**Extrait**
Le Film étranger

RIO BRAVO – Howard Hawks (1959)

Après le demi-échec deLa Terre des Pharaons (Land of the Pharaohs, 1955), Howard Hawks, conscient des faiblesses du scénario de cette superproduction historique, attendra trois ans avant de trouver un sujet selon son cœur. Paradoxalement, c’est le souvenir d’un western qu’il avait détesté, Le Train sifflera trois fois (High Noon, 1952), qui va lui inspirer Rio Bravo. Il confiera à Peter Bogdanovitch : « Cooper cherchait de l’aide et personne ne lui en donnait. C’était plutôt stupide de sa part d’autant qu’à la fin du film, il se montrait capable de faire tout seul le travail. Je me suis dit : faisons juste le contraire, adoptons un point de vue véritablement professionnel. Comme dit Wayne quand on lui offre de l’aide : « S’ils sont vraiment bons, je les prends. Sinon, c’est moi qui devrai prendre soin d’eux ! » High Noon m’avait tellement déplu que j’en ai pris le contrepied; ça a marché, le public a adoré ça. »

En fait, l’originalité de Rio Bravo réside plus dans le ton et dans la mise en scène que dans l’intrigue elle-même : le thème du défenseur de la loi dont la sécurité est menacée par les amis et les complices de son prisonnier était déjà abordé dans 3 h 10 pour Yuma (3.10 to Yuma, 1957) de Delmer Daves ; quant à Walter Brennan, il incarnait déjà un pittoresque geôlier dans Le Shérif (The Proud Ones, 1956), un assez intéressant western de Robert D. Webb qui fait une large part aux rapports complexes qui s’établissent entre le représentant de l’ordre et son adjoint. Mais, pour Hawks et ses scénaristes, Jules Furthman et Leigh Brackett, l’intrigue en elle-même a moins d’importance que la « caractérisation » des personnages : « A la télévision, dira encore Hawks, on a fabriqué tant et tant d’intrigues que les spectateurs en sont saturés et l’on a un peu tendance à vous dire : « Oh! j’ai déjà vu ça ». Mais si vous les empêchez de savoir en quoi consiste l’intrigue, vous avez une chance de maintenir leur intérêt intact. »

Par ailleurs, Hawks s’intéresse assez peu aux « méchants », ce qui constitue encore une autre originalité par rapport à la plupart des westerns les plus célèbres des années 1950 où les hors-la-loi de toutes sortes apparaissent généralement comme des figures hautes en couleur et sont traités avec beaucoup de relief : il n’est que de citer la silhouette spectaculaire de Jack Palance dans L’Homme des vallées perdues (Shane, 1953). Dans Rio Bravo, le prisonnier, interprété par Claude Akins, est bien typé, mais à aucun moment on ne s’attarde sur lui ; quant à ses acolytes, très peu individualisés, ils ne sont remarquables que par leur nombre.

**Documents d'étude**
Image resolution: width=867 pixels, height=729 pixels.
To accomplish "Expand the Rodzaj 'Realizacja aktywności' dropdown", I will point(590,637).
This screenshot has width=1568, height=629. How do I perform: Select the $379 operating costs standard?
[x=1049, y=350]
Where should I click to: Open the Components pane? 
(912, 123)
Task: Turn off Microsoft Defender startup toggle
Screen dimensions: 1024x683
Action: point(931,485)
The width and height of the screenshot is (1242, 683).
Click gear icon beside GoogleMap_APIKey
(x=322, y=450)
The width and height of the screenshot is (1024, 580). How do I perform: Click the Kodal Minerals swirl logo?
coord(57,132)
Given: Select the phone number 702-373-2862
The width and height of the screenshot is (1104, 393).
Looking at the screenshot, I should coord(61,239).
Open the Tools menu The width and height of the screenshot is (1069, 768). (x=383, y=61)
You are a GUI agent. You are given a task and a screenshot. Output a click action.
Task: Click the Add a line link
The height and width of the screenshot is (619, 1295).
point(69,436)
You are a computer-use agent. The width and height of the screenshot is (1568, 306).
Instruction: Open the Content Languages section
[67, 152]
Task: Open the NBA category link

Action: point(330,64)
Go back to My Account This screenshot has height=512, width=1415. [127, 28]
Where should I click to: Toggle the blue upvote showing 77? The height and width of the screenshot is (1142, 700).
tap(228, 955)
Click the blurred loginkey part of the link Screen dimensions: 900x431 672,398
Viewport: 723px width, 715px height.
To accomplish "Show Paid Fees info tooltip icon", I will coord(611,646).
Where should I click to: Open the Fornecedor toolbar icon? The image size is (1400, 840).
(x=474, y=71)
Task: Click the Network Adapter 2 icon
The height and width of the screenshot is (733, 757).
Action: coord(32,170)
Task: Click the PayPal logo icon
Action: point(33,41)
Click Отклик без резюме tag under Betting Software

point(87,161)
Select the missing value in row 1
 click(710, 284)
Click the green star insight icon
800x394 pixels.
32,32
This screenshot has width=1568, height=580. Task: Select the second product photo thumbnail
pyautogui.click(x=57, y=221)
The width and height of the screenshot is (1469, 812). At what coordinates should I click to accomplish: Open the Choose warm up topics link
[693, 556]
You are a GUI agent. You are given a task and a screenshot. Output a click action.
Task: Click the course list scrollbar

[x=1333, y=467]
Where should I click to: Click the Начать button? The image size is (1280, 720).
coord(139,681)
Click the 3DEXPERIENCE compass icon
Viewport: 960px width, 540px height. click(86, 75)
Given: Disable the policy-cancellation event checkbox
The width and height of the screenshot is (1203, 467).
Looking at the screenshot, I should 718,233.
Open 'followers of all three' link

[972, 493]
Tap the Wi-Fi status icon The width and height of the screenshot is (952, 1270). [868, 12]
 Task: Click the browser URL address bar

**Questions**
a - Relevez, dans l'extrait sur Rio Bravo, tous les titres français de films cités autres que Rio Bravo lui-même.
b - Écrivez la suite de l'extrait sur Rio Bravo en reprenant juste après sa dernière phrase.

**Réponses**
a -
- La Terre des Pharaons
- Le Train sifflera trois fois
- 3 h 10 pour Yuma
- Le Shérif
- L'Homme des vallées perdues

b -
C’est qu’en effet l’affrontement entre les tueurs et les défenseurs de l’ordre n’est pas le sujet essentiel de Rio Bravo, mais bien plutôt les liens privilégiés qui se nouent entre ces derniers, et il est à cet égard significatif que la plus grande partie du film soit filmée en intérieurs. Cette atmosphère quasi intimiste montre bien quel est le principal centre d’intérêt de Hawks : les rapports entre le shérif John T. Chance (John Wayne) et son adjoint alcoolique Dude (Dean Martin) et le sauvetage moral de celui-ci. Le danger extérieur représente l’occasion offerte à Dude de se ressaisir et de communier dans la chaude amitié virile exaltée par la tâche à accomplir en commun. Autour de Chance et de Dude, la petite équipe, étroitement soudée, comprend encore Colorado (interprété par le chanteur Ricky Nelson), curieux mercenaire chevaleresque qui met ses revolvers au service de la cause qu’il a librement choisie. Le trio trouve un faire-valoir idéal en la personne de Stumpy, le vieux shérif adjoint à demi invalide et grincheux : on n’oubliera pas les gloussements et les onomatopées inimitables de Walter Brennan, qui accomplit là l’une de ses plus remarquables performances, apportant au film une note d’humour sarcastique typiquement hawksienne.

Dans cet univers spécifiquement masculin, la femme est une intruse, une étrangère agressive et fascinante qui n’a aucun mal à se jouer de ses partenaires. C’est là l’un des thèmes favoris de Hawks, déjà illustré vingt ans plus tôt dans Seuls les anges ont des ailes (Only Angels Have Wings, 1939), dont le scénario était également signé par Jules Furthman, encore que dans ce dernier film Jef Carter (Cary Grant) n’hésite pas à employer les armes mêmes du sexe opposé. Dans Rio Bravo, en revanche, nous savons d’avance que John Wayne, géant débonnaire, sera sans défense devant les roueries féminines de Feathers (Angie Dickinson), tout comme il le sera trois ans plus tard face à Elsa Martinelli dans Hatari ! (1962).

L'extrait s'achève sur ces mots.